**WHAT THE TASK ASKS**
Those lines of the following listing which contain the string "will" should be returned.

**EXTRACTED INFORMATION**
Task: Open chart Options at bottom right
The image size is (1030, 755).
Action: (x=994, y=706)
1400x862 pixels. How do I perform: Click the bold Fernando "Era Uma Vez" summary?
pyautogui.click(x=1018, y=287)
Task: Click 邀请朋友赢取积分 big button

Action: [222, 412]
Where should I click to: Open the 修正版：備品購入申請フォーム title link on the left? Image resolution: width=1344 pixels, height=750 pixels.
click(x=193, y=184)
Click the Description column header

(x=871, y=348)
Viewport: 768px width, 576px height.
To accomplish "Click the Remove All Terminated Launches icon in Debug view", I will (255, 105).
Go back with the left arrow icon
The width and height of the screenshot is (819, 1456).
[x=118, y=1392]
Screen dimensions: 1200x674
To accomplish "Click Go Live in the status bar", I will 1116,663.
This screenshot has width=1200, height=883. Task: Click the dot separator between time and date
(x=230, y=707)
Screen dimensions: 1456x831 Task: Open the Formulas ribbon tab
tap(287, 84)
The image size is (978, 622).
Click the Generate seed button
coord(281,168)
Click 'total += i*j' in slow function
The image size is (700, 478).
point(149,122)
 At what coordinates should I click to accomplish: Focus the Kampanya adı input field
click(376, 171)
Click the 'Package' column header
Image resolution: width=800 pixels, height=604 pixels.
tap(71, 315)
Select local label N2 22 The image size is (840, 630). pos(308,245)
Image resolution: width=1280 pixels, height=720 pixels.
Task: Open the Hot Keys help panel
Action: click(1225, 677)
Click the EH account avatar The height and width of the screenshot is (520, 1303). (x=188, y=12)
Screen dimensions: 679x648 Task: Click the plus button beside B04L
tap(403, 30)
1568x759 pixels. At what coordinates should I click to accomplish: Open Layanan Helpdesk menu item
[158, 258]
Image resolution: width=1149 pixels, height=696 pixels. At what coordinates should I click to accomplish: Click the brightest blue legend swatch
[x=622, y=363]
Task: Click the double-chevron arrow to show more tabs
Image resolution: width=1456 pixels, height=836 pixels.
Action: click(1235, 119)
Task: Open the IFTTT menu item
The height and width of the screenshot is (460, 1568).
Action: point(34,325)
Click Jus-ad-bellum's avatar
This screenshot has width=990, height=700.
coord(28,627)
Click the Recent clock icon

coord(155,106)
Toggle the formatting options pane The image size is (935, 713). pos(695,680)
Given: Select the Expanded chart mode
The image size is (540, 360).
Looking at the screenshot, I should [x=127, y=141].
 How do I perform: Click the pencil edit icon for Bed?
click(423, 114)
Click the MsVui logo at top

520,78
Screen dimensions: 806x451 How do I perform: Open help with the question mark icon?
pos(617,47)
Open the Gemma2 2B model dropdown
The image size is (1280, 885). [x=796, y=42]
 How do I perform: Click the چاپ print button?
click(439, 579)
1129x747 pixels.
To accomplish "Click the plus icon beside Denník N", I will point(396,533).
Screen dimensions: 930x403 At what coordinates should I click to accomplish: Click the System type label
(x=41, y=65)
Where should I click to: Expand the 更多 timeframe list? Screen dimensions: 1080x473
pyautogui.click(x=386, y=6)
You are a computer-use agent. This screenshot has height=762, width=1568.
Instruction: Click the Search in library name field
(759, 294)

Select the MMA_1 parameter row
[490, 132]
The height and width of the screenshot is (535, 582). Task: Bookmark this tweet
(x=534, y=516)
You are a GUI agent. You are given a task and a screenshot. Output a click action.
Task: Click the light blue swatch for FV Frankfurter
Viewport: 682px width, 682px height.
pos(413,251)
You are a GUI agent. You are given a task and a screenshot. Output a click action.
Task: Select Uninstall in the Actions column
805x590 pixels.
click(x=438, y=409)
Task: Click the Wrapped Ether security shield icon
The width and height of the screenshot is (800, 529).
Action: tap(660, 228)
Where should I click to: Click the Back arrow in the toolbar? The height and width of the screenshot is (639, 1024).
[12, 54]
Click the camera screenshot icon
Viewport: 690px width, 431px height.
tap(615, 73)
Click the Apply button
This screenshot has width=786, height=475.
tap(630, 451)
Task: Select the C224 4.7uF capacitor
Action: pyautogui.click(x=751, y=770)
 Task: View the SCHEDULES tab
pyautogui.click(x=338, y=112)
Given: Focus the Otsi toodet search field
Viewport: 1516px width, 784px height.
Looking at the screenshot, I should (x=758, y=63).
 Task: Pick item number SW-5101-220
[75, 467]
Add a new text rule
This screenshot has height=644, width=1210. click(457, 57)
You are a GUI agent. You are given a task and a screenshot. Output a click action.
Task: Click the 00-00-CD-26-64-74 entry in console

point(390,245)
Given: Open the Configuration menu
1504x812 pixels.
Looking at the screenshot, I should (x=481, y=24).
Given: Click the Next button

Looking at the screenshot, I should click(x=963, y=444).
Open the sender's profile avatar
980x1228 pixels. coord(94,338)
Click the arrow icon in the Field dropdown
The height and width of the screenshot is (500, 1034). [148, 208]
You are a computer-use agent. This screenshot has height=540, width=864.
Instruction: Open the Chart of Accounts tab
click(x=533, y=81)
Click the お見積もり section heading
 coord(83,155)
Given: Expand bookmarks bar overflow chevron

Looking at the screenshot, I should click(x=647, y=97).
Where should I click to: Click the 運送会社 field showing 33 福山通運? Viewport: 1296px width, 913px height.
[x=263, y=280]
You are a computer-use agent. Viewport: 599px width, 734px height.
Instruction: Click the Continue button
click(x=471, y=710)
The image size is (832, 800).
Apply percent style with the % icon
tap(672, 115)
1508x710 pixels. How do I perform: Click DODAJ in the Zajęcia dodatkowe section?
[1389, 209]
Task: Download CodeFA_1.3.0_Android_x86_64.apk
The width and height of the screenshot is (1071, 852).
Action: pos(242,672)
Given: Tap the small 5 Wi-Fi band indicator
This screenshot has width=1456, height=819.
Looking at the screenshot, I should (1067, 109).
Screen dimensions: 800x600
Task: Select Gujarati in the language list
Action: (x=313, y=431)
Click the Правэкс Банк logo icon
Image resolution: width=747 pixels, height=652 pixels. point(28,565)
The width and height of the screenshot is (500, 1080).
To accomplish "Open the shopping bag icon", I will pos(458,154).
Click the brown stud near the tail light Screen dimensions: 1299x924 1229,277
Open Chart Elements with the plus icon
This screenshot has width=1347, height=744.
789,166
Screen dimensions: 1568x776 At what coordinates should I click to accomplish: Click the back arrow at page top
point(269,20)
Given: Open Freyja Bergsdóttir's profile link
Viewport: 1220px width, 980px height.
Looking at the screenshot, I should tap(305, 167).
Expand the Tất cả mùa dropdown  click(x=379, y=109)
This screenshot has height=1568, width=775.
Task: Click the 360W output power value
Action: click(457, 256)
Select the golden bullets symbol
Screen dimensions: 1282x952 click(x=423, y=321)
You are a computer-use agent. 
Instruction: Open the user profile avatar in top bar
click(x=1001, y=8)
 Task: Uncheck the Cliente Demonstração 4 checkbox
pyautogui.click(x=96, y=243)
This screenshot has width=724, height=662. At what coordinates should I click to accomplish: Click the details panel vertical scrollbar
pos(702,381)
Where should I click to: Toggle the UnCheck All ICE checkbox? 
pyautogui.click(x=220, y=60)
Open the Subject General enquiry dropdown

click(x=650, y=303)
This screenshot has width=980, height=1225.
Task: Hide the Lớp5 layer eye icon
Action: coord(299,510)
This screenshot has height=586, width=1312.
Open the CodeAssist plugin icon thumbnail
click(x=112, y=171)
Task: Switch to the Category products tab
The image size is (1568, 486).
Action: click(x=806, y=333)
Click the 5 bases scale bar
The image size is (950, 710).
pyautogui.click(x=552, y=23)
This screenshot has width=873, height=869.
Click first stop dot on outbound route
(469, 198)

**ANSWER**
To accomplish "Click the Remove All Terminated Launches icon in Debug view", I will (255, 105).
To accomplish "Click Go Live in the status bar", I will 1116,663.
To accomplish "Click the plus icon beside Denník N", I will point(396,533).
To accomplish "Open the shopping bag icon", I will pos(458,154).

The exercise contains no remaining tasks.